Let’s pretend you’re buying a car. You research the best cars on the market for the return on investment and performance you need to go where you need to go. After careful research, you buy the perfect car. There’s only one hitch: The gas tank is empty.
In this metaphor, the car represents the human assets who do all the work to make an organization profitable. You can fill in the blank as to what the gas tank represents: training, development, vision, motivation … or even, more simply, energy.
The U.S. has the highest per capita health care cost of any country in the Organisation for Economic Co-operation and Development (OECD): over $10,000 per employee. In response, almost half of U.S. companies offer workplace wellness programs.
I’ve found that wellness is the No. 1 priority with most women in my coaching programs. They are high-performing women who want to perform even better, and my research corresponds directly with other research in the industry. Human capital research points to wellness as the No. 1 mitigating factor for optimal performance.
Imagine, now, that you are interviewing a new candidate for a high-profile job. You’ve just outlined the benefits and a generous salary package that includes stock options. The candidate shakes your hand and says, “Thank you for your offer. In return, I’m willing to give you at least 60% of my effort … on most days.”
Employee engagement surveys over the past five years have reported that most employees are, on average, 66% engaged. The reason even highly engaged people are not fully engaged is because they bring their intellect and their skills but don’t always tap their best mental performance.
Employee wellness is a bottom-line issue. One study found that the cost of presenteeism (coming to work but performing at a low level) due to poor employee health is at least two to three times higher than direct health care costs. Johnson & Johnson’s wellness program saved the company $250 million in health care costs from 2002 to 2008, with a return of $2.71 for every dollar spent.
Wellness programs lower health care costs and improve productivity, so the question is not whether wellness matters; it’s how to implement a meaningful plan with a 360-degree approach that takes into account body, mind and spirit. A good place to start for companies that want to support their mission and increase the wholehearted engagement of their human assets is to integrate these five basic building blocks of wholistic health:
How can a company encourage healthy sleep habits? It’s human nature to follow the culture, and company cultures that discourage electronic communication outside of business hours can improve employee retention and productivity. The old-school firms that work new recruits for 70 hours per week with all-night strategy sessions are going the way of the dinosaur. Encourage staff to develop the habit of working hard at the office and having a life on evenings and weekends.

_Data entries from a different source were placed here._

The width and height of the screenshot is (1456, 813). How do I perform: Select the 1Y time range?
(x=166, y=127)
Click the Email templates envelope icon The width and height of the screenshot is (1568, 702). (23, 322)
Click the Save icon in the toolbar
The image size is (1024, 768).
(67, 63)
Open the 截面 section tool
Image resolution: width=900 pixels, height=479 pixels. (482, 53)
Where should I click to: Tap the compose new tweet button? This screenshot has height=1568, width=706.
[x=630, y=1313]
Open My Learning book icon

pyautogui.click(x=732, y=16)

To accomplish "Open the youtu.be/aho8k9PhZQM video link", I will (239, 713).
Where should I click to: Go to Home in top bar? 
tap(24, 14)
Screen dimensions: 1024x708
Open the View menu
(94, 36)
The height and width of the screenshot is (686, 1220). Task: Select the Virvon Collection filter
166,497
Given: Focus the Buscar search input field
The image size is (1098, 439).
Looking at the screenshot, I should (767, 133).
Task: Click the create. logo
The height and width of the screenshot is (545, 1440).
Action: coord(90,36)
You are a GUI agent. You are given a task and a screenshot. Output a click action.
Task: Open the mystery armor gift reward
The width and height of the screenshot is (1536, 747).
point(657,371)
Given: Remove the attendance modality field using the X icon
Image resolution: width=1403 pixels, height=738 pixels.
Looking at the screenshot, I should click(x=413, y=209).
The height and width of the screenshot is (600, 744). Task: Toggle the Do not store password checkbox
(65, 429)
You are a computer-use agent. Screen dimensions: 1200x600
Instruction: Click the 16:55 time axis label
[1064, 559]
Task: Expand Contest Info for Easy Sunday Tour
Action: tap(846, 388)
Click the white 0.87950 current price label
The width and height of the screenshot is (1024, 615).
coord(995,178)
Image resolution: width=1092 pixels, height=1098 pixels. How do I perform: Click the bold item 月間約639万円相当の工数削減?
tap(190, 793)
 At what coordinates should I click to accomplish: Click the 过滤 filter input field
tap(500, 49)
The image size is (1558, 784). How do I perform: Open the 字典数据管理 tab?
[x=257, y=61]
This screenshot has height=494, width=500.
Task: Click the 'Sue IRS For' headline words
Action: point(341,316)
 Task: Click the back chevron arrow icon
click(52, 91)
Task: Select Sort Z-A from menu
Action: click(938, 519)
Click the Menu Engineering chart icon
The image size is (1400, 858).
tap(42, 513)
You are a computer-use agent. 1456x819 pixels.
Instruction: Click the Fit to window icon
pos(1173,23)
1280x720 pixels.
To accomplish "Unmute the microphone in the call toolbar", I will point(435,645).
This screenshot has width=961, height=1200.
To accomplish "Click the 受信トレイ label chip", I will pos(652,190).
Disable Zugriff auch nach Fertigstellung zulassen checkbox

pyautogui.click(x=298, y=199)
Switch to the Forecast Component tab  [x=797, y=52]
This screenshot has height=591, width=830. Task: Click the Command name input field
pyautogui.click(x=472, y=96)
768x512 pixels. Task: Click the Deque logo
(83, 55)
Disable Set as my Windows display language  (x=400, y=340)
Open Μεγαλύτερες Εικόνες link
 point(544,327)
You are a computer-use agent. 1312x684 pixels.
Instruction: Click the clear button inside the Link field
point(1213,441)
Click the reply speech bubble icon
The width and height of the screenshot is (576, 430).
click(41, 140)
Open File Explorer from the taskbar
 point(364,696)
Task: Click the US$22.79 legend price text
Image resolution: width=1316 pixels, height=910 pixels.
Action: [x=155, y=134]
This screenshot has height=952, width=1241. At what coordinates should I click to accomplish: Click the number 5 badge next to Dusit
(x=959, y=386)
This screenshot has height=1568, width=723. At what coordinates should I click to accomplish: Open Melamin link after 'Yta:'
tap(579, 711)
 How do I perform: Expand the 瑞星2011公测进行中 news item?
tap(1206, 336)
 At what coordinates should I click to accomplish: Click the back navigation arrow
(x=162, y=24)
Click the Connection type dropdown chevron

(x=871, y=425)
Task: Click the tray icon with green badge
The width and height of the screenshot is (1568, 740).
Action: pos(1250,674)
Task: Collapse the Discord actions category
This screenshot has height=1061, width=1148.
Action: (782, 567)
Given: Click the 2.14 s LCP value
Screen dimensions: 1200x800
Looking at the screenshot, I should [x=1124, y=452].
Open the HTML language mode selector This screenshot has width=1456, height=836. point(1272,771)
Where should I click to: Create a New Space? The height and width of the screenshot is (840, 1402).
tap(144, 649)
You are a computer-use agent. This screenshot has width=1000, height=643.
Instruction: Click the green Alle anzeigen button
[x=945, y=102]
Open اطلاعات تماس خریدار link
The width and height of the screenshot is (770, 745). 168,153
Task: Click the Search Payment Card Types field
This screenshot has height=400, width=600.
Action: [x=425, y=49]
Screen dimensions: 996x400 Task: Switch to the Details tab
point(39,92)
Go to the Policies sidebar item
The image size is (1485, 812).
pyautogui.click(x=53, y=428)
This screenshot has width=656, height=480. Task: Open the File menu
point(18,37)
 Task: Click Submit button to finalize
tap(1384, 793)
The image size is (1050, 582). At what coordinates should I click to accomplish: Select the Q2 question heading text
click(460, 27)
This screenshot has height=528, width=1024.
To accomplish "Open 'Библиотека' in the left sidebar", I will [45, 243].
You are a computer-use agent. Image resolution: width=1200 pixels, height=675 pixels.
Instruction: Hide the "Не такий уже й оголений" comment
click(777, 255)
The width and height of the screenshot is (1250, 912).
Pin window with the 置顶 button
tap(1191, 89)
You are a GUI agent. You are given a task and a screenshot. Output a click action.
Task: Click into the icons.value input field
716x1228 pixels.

There is too much research on the importance of nutrition to performance to justify having candy and soda machines in the workplace. Cutting-edge companies stock their pantries with brain foods (like walnuts and avocados) and fortified water. Once you understand the impact that food has on cognitive function, it’s easy to say, “No way!” to that donut in the morning staff meeting. The last time someone offered me an apple fritter in the morning, I replied, “Only if it comes with a nap in about an hour!” (Better yet, don’t bring donuts to the office. Bring a yogurt bar or a nice selection of fruit and vegan protein bars.)
Energy management starts with input and involves rhythms. Long meetings are a recipe for brain drain, multitasking and the famous “real meeting after the meeting” at the water cooler. Incorporate walking meetings or seven-minute standing meetings. Encourage people to take regular lunch breaks or to take frequent breaks from working on an intense project. One practice is to set your phone or smart watch to remind you to take a break every 50 to 60 minutes. Use that time to run the stairs, walk around the building or visit a colleague across the campus to ask a question that you would normally ask by email.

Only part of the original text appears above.